Up to now, the international headache classification (ICHD-3) only considers Migraine-like attacks as a part of an underlying mitochondrial disease for the MELAS-syndrome. A mitochondrial dysfunction may play a role in migraine pathophysiology. We currently are not able to distinguish between a primary headache and a symptomatic headache possibly caused by a mitochondrial disease in our cohort. Furthermore, symptoms of mitochondrial diseases (in our cohort, especially visual loss or impairment, myalgia, muscular weakness, epilepsy) can also influence life quality. But we were able to show that especially migraine (or migraine-like) headache can noticeably affect daily life of patients with mitochondrial disease, especially with the CPEO phenotype. It appears reasonable that the measured impact is caused by the headache and not by other symptoms of mitochondrial diseases. Furthermore, anxiety and depression do not seem to play a major role in this connection.

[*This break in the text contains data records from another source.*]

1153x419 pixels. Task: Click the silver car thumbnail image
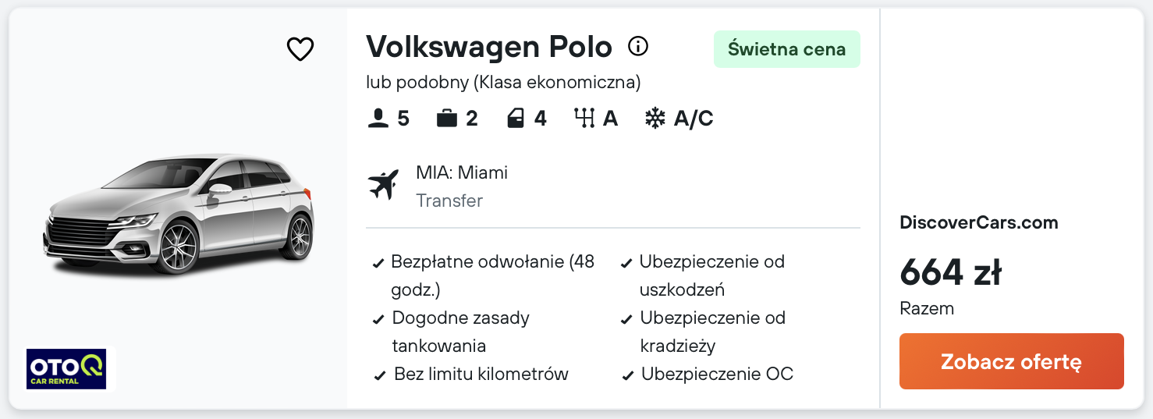(178, 213)
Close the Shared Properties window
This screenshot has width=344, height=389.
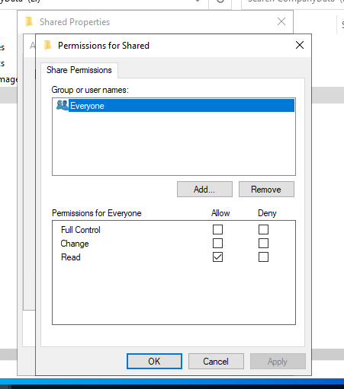[x=281, y=21]
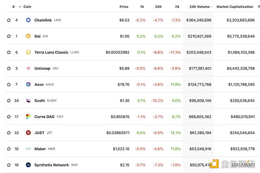This screenshot has height=173, width=260.
Task: Sort the table by Price column
Action: pos(124,7)
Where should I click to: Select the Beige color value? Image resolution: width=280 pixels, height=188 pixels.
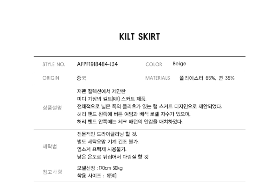point(180,64)
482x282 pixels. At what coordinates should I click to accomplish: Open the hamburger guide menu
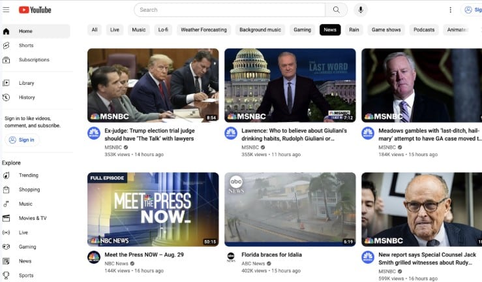pyautogui.click(x=7, y=10)
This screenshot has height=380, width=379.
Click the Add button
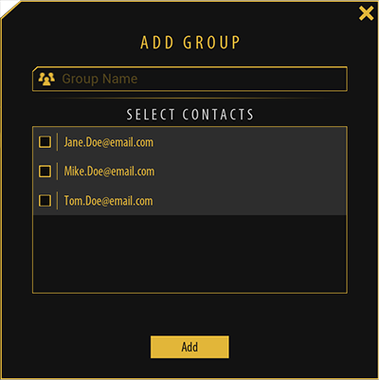tap(190, 347)
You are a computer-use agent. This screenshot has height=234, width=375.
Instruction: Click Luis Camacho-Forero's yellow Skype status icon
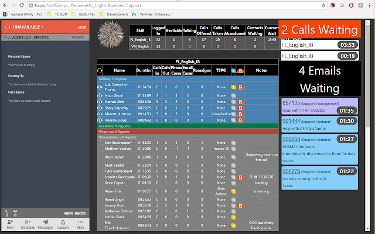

We conclude that especially migraine can be a substantial factor of disease severity in patients with a mitochondrial disease without significant influence of depression and anxiety as confounding factors. This emphasizes that headaches should be investigated in a standardized way in each patient with a suspected or confirmed mitochondrial disease, as adequate treatment could help to significantly improve the quality of life. The identification and standardization of treatment for headache in patients with mitochondrial disorders needs further clarification and may be an important subject of further investigations using a prospective study protocol. A recent published cross-sectional study provided initial data for this question [17]. Up to now, the treatment follows the guidelines for the primary headaches.

This study has some limitations: headache was analyzed using validated questionnaires. Therefore, we were able to identify the headache type, but not other parameters such as the number of headache days per month, the intensity of headache attacks, and the duration of attacks. Furthermore, a valid diagnosis of a migraine aura is not possible using questionnaires. Thus we did not further evaluate this parameter. The cross-sectional design of the study does not allow to detect changes in the course of the disease, which could be of interest, as symptoms in mitochondrial diseases are known to be fluctuating. Further research is needed to address if these fluctuations go hand-in-hand with the burden of headache in this dedicated patient cohort. Furthermore, it is unclear whether an analysis should focus on genotypes or phenotypes in MDs. As there is no strong genotype–phenotype correlation in MDs, we eventually decided to focus on phenotypes.